JS: Yes. It is true other board members do not have a full-time media background. However, our board collectively has significant experience in cultural and social institutions across Australia that is very relevant. I have a media background in many different ways, from writing the first book in the 1970s to advocate for a Freedom of Information Act, to my period as chairman of the Film Finance Corporation, and during my time as barrister. I am confident the ABC board has an appropriate mix of skills to consider the perspectives of a diverse range of stakeholders across Australia in this changing media environment.
CD: Is there enough cultural diversity on the ABC board, given Australia’s multicultural society?
JS: From my perspective, I was born in Poland and have had extensive dealings in Asia. My son studies Chinese medicine in Beijing and I regularly travel to Asia. Other directors on the ABC board have close links with Asia and other regions. I don’t believe this is an issue.
CD: The ABC board now has four women on a seven-member board. They are Julianne Schultz (appointed 2009), Cheryl Bart (2010), Professor Fiona Stanley (2011) and Jane Bennett (2011). What is your take on the gender debate in directorship? Are boards doing enough to drive higher levels of female directorships?
JS: I can’t judge the progress of other boards in this area, but I understand why there are more female directors on the board of a corporation such as ABC. Women have broken through the glass ceiling in a range of organisations relevant to the ABC, much more than they have in some industries, such as engineering or construction.
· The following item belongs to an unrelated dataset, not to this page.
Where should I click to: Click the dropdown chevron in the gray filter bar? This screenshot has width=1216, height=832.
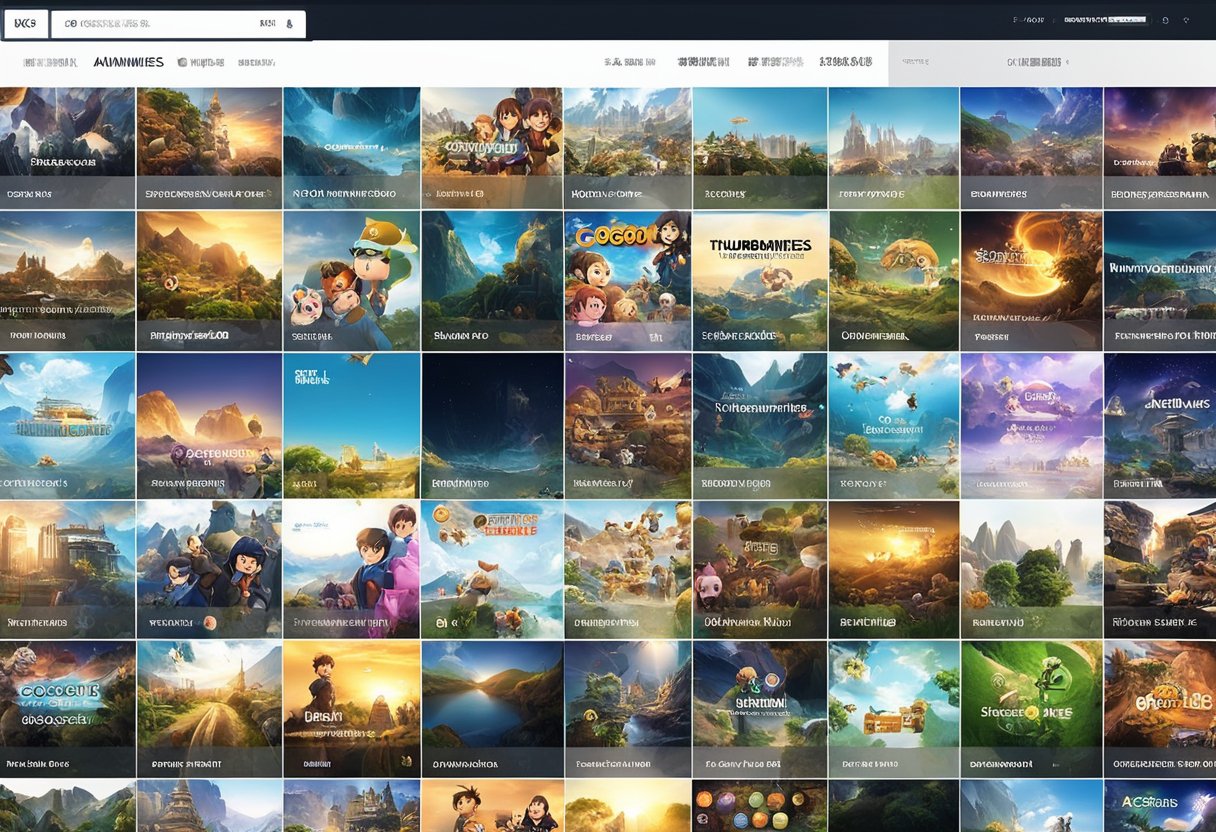point(1068,62)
To be honest, I don’t think about the higher number of female directors of the ABC board relative to some other boards. My concern is ensuring the ABC board continues to perform and that the organisation is well governed. That said, I certainly fought to have a much higher representation of female judges at the NSW Supreme Court and dealt with four attorney-generals on this issue.
CD: Can we expect to see you on more boards in coming years?
JS: No. My priority now is to do the best possible job as ABC chairman. I don’t intend to accept any commercial board appointments at this time. The ABC takes at least half my time right now and I do some work as an international commercial arbitrator.
CD: On a personal note, you have a strong background in social justice. Where does that come from?
JS: I am sure it comes from my parents, who survived the Holocaust. The question of social tolerance was very important throughout my childhood and formed a significant part of my values. Growing up, I heard stories about how my parents and elder brother survived, when they lived in the immediate region near Auschwitz. I always understood the importance of social tolerance in the community.
CD: How do you relax away from work?
JS: I write and read a lot, swim and go to the gym, although not as much as I would like. Family is very important; my wife and I have three children who live in Australia and overseas, and are involved in medicine, the law and the public service.